President RW is in his element visiting the outstations and imparting his doctrine of concord and forgiveness as befitting the Christmas season. He can look back on a year well spent in which, as the Sinhala saying goes, he can ‘show sand and call it gold’. He has bowled googly after googly to defer the appointment of a new cabinet. The country, as the survey shows, is with him on that score. So let us wish ourselves a happy new year.


MEDICINE MAN

The country had just recovered from UNP Advisor Ashu Marasinghe’s dog days, which has affected the elephant party pretty badly, when Health Minister Rambukwella enjoyed a fully-funded [without the cost of his ticket, he now says] tour of India to visit the facilities of an Indian drug manufacturer who has tendered for the sale of his products to the medical authorities. It is another blatant instance of ‘tender loving care’ provided by several of our ministers to bidders. 

The media is asking whether the President has approved of this voyage of discovery. In the past no minister could travel abroad without the PM’s authority and a temporary appointment was also made for a deputy minister to act during the minister’s absence. It will be interesting to know whether any such appointment was made.

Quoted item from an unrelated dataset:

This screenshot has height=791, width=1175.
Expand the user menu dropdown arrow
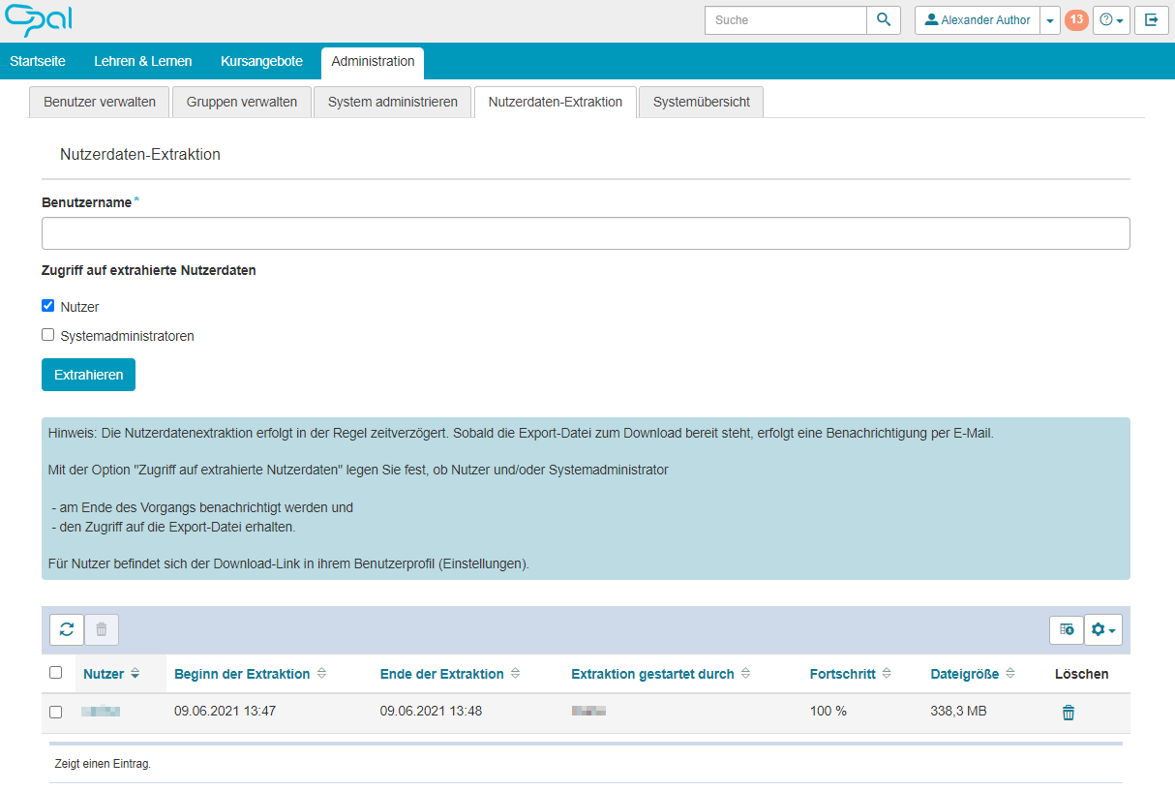point(1050,20)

Nor is this all. According to reports, the Indian company involved is still in competition for a tender to supply our medical authority. The Minister’s interference can be challenged in court. It could be the last straw for RW’s tottering regime.


VIETNAM

A leader of the JVP, Dr. Nalinda Jayatissa is speaking out on economic matters. Earlier he had said in public that private universities were welcome and the JVP would not oppose them. This however has not been confirmed by other leaders. 

Last week on a TV talk show, he dropped another bombshell. He held up Vietnam’s economic policies as a model for the JVP. Vietnam is a communist country, yet it has tailored a policy of economic growth which is linked to foreign investment and is more open than even China. At the same time, JVP leaders like AKD are railing against the ‘sale’ of national assets.

It is the job of local media to inform the country about the growth strategies advocated by the JVP. At present no such document is forthcoming and the country which admires AKD’s forthright denunciation of corruption and family bandyism in high places will be disappointed if he cannot address the all-important economic question. If, as they now imagine, the influx of remittances from our workers abroad will be sufficient foreign investment, nobody will take them seriously.


BUDDHIST AND PALI UNIVERSITY

The stalemate at the B and P University continues, with the young monks openly following the Peratugami line. They have been demonstrating in the city but the authorities quite rightly want to clean up the university before it is restarted. Some have suggested that it should only be a university for monks. This shows a basic flaw in the recruitment of students to this university for which the education authorities are to be blamed.

The problem was that there were not enough eligible students in Pali studies for the university to function, so to overcome this lacuna, they willy-nilly recruited students from those who had failed to enter a university according to their Z-score but had offered Pali as a subject at the entrance examination. It is clear that most of the troublesome monks were only entering a university by the back door since they had failed to get into another university for lack of sufficient marks.

The answer must be to change the scheme of admission to include genuine scholars and not bystanders who want any degree so that they can secure a comfortable job. What a terrible finale for the vision of scholar monk Walpola Rahula to create a fraternity of educated Buddhist monks who could take the Buddha’s teaching to the world.


QUOTABLE QUOTE

“A friend bought me my ticket to India as my credit card was ineffective. I reimbursed him later” – Minister Keheliya Rambukwella. Ha Ha Ha.